James Stageberg built one in Wisconsin that looks just like a purple teakettle [See Fig 2, above]. The architect Frank Gehry built one near Minneapolis that took "100 white pine logs ranging in size from 9 to 14 inches." The tiled-in stove is an eye-popper.My favorites are the ones that are simple, rustic, nothing fancy --- like the one my dad and I visited three or four times a year [not featured here] in Nassau County, Florida, at Seymour's Point.
Gus Lowenstein lived in Jacksonville, ran an old furniture store there, but his heart was out in the scrub-pine country. He built his shack out of scrap loblolly for the walls and floor, corrugated steel for the roof, oak studs, none-too-straight, to hold it up off the ground. (That gave the fleas, ticks, and hounds and skunks a place to hang out; it also kept the house from flooding when the nor'easters blew through).

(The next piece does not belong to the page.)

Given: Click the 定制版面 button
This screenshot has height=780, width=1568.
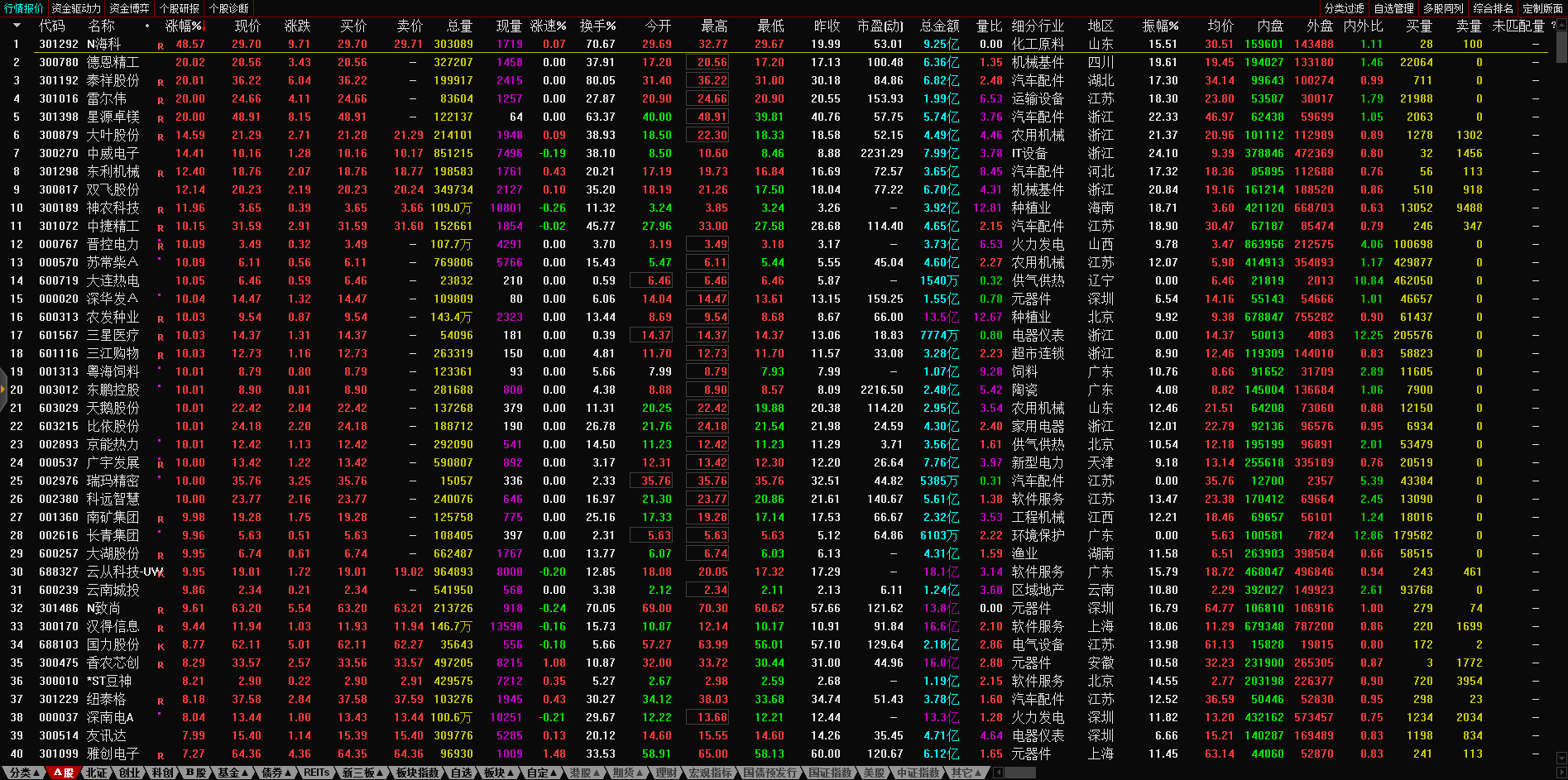Looking at the screenshot, I should (x=1542, y=8).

At night we used the front porch for sleeping in the cool; during the day, you could perch on the bamboo swing-chair and watch the Nassau River flow by. There was no electricity, but we had Coleman lamps and flashlights. For water, there was ice cold branch-water --- that's what Gus and my dad and their friends used for their tall glasses of whiskey. There were screens on all the doors and windows, else the no-see-ums would come in and eat you alive.

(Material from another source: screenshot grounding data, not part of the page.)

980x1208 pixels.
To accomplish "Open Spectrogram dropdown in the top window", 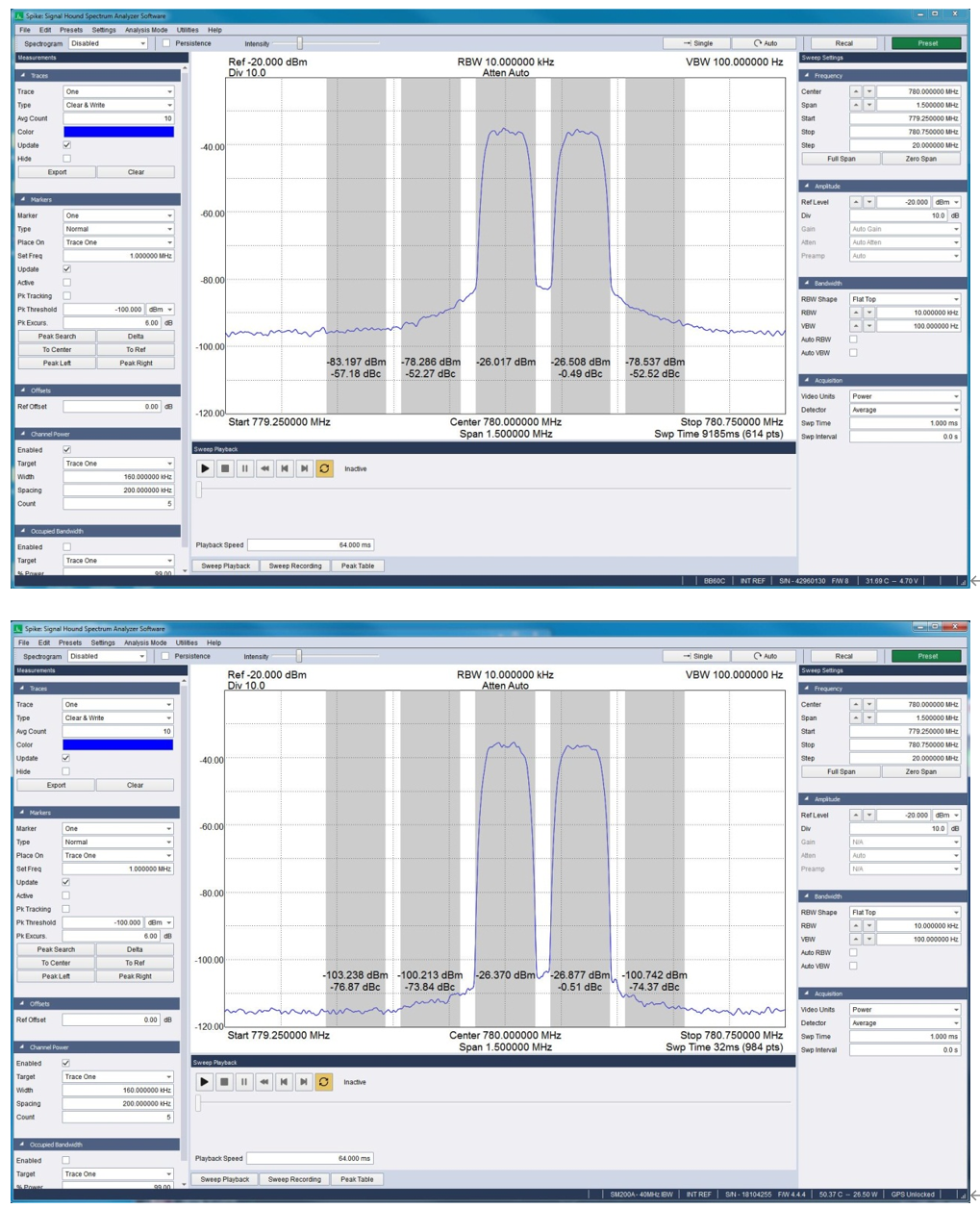I will [108, 43].

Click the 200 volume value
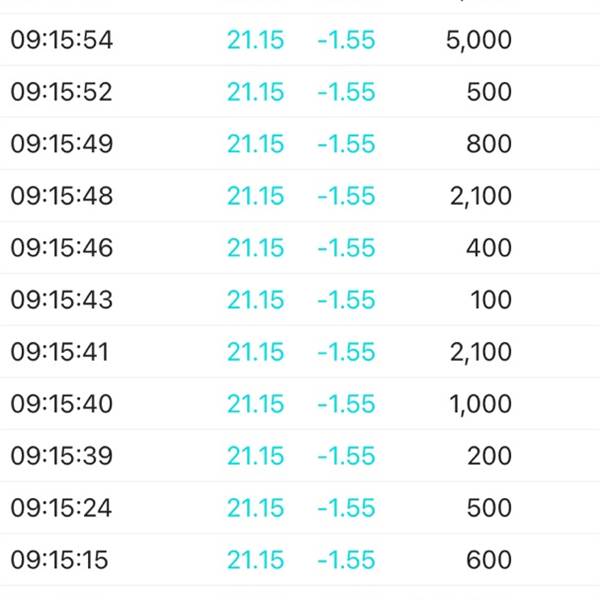(x=489, y=456)
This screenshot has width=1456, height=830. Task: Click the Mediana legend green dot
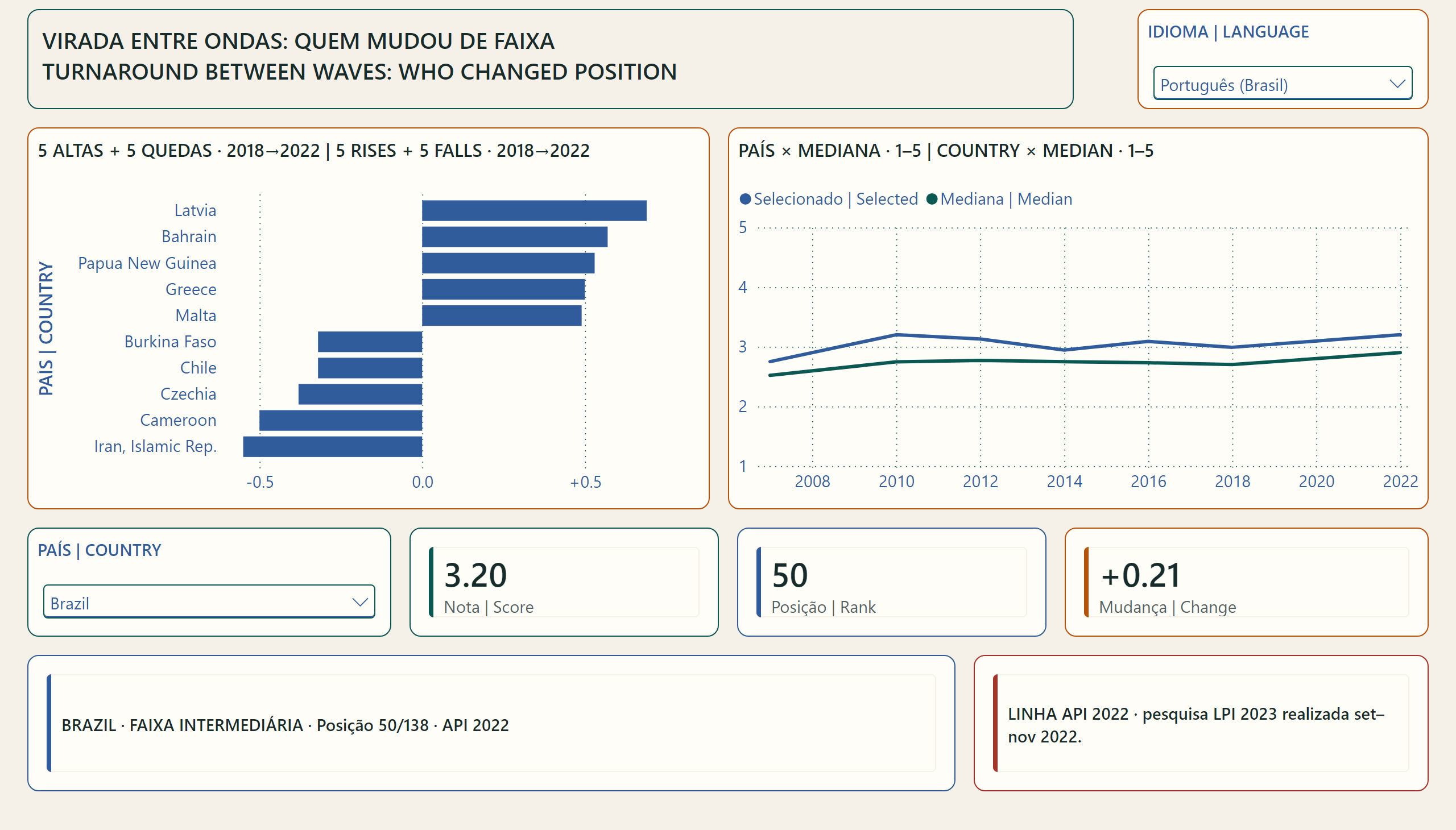coord(931,199)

It was on the front porch, one morning, when I had just woken up, back then on that sweet-moss morning, that I had my first vision --- the big one, about time, and the river, and the meaning of life. You remember.
The Nassau River, at peak tides, could run 8 - 12 knots. The fishermen around there --- we called them "crackers" --- knew the tides, most often didn't fight them: you went out on the low tide, came in on the high. But that day Billy-Joe Turner, from down the river came past on his way to the marshes in his boat. He was using an old five-
horsepower Johnson, one that must have been built in the thirties. It didn't have the ooomph that the outboards do now. And his longboat must have weighed a half-a-ton. Billy Joe was heading right into the flood tide. He was going out at exactly the speed the tide was coming in. The river wasn't very wide there, mud-flats on one side, Seymour's Point on the other. I could hear the motor going, putt-putt --- see Billy Joe in the back, sitting there hunched over, in his muddy coveralls, with his old straw hat.

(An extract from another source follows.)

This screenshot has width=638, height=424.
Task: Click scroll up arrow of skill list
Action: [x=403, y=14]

I knew something was happening --- I could see it, the wake, the boat bobbing a bit. But Billy Joe wasn't moving. For the full twenty minutes I watched, he made scarcely any progress at all. Sometimes he would head closer to the shore, and forge ahead, and then he'd go further out in the stream, and fall back again.
We watched, me, and the sun, and the cowbirds and the jays, and the hounds --- but even then, me not being more than twelve or thirteen --- I knew, as we all come to know, sometime in our lives, that his journey, whatever journey it was, was something special. We may think we are going somewhere, but the truth is that our journey may well be something else. Billy Joe, sitting there, bobbing in the wake, moving, moving...and all the while not moving at all --- making that endless journey, the one that all of us will make someday, if we haven't already.